The city is known for its beer and yearly Oktoberfest event and is home to several of Germany’s top brewers. Both a convention centre and a popular tourist attraction in Munich. Television production, book publishing, and printing all play significant roles.

Is Munich better than Berlin?

The biggest distinctions between Berlin and Munich. While Berlin is a bustling melting pot of many different nationalities and immigrants, Munich is the wealthiest region in Germany. There are many traditional cultures to experience in Munich, which is also fairly pricey. Bavarian food and beer are also well-known worldwide.

Do people speak English in Munich?

Although English is taught in schools and is widely spoken in Munich, German is the city’s primary language. There are English menus available at many establishments.
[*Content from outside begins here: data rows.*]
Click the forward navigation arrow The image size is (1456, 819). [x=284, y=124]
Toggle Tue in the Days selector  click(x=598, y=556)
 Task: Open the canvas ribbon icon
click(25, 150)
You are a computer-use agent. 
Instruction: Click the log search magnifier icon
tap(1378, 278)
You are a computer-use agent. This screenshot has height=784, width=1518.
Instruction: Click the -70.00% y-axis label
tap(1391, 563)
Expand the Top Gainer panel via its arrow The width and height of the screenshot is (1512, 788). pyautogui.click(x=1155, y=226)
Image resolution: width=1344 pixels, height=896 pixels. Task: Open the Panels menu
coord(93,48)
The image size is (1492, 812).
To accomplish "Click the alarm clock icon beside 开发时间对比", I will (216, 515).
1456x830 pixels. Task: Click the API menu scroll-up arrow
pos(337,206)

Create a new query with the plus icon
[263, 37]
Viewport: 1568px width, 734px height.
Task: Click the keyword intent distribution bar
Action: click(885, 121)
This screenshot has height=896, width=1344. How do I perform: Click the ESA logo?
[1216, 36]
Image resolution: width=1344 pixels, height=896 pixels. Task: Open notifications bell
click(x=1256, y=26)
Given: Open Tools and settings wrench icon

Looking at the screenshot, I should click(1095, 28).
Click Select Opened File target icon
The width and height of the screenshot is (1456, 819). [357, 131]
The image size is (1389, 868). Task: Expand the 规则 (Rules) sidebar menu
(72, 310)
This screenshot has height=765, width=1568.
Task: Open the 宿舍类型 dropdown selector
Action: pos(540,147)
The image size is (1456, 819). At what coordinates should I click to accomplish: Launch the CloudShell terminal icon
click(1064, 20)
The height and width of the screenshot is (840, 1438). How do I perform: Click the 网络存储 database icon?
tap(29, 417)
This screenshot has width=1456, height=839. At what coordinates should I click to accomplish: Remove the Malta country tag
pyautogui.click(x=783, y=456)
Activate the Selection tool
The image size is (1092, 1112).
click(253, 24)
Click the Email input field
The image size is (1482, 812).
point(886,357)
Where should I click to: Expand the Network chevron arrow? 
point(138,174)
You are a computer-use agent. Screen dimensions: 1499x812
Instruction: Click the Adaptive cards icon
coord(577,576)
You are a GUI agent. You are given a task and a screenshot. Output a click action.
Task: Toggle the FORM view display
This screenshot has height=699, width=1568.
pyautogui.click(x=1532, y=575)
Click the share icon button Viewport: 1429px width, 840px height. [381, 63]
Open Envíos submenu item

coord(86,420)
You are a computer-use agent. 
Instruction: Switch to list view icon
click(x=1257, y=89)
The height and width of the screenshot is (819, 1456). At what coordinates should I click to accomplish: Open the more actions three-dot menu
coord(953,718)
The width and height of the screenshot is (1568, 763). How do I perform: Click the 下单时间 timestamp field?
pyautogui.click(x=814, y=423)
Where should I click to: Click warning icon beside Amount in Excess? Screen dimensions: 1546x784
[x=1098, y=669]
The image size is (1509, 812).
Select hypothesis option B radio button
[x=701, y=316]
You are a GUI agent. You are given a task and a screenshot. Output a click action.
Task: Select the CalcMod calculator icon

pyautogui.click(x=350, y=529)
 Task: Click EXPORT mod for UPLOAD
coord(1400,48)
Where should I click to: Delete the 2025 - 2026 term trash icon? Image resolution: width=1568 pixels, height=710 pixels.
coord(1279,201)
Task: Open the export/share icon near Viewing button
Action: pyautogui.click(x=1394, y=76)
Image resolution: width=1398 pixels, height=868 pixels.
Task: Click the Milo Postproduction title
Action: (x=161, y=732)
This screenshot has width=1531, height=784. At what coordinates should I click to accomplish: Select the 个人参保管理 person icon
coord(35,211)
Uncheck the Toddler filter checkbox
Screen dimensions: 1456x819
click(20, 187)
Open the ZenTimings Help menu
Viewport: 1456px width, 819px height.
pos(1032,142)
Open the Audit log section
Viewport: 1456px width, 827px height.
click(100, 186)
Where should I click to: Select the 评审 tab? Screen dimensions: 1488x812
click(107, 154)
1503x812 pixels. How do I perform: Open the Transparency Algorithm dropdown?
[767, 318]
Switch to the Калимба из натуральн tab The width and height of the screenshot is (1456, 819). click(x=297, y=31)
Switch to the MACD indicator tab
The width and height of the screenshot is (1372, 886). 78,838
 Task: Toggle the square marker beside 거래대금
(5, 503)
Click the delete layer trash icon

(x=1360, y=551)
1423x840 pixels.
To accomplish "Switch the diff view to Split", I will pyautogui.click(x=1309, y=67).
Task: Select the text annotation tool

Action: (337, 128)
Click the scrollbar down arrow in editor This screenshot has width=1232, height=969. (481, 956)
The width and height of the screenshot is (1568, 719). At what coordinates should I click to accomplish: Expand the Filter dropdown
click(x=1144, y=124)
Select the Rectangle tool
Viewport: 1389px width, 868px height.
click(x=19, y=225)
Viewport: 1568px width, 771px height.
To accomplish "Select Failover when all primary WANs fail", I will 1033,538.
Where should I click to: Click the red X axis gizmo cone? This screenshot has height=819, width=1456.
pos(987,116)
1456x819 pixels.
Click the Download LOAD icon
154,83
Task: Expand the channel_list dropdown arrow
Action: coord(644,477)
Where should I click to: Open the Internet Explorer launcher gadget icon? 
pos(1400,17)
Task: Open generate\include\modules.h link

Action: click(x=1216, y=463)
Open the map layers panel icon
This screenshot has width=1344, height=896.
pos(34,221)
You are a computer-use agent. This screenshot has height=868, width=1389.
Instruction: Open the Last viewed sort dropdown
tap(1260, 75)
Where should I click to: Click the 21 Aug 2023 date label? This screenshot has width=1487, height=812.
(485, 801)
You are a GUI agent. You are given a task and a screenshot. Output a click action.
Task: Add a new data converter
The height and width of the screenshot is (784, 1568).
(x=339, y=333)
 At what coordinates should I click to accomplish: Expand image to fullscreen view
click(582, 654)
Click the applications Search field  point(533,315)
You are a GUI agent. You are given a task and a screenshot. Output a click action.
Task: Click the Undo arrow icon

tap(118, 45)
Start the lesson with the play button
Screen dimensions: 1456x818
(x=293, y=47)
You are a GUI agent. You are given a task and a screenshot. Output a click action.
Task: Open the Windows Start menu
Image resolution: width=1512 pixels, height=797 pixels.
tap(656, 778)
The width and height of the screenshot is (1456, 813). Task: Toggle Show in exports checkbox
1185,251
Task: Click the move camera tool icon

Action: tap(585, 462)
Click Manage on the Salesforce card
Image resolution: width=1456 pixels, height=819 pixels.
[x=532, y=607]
Is Munich a walkable city?

Although Munich is one of the most pedestrian-friendly cities in Europe, it also features a subway system, suburban trains, trams, and buses. Getting an unlimited-day ticket is advisable because all public transit uses the same ticket (but single tickets are available).

Is Munich friendly?

Munich welcomes foreigners quite well. Munich has a population of over 35% of people who are immigrants. There is a sizable ex-pat population in Munich! Munich is home to multiple universities; therefore, there will undoubtedly be many foreigners in the area.

Why is Munich so wealthy?

Munich is well known for its high standard of living and some of the highest average salaries in the country! Munich’s highly progressive economic and political history is yet just another of the reasons the city is often referred to as the Secret Capital by many Germans.

How cold does Munich get in winter?

The cold season lasts for 3.6 months, from November 17 to March 5, with an average daily high temperature below 44°F. Munich’s coldest month is January, with an average low of 25°F and a high of 37°F.

Do I need a car in Munich?

Public transport is comprehensive and excellent, most of central Munich is walkable, and bike lanes (and rentals) are everywhere and widely used.

Best places to live in Germany

Munich. The capital of Germany’s largest state, Bavaria, the southern German city of Munich, is often seen as the pinnacle of German culture and international identity.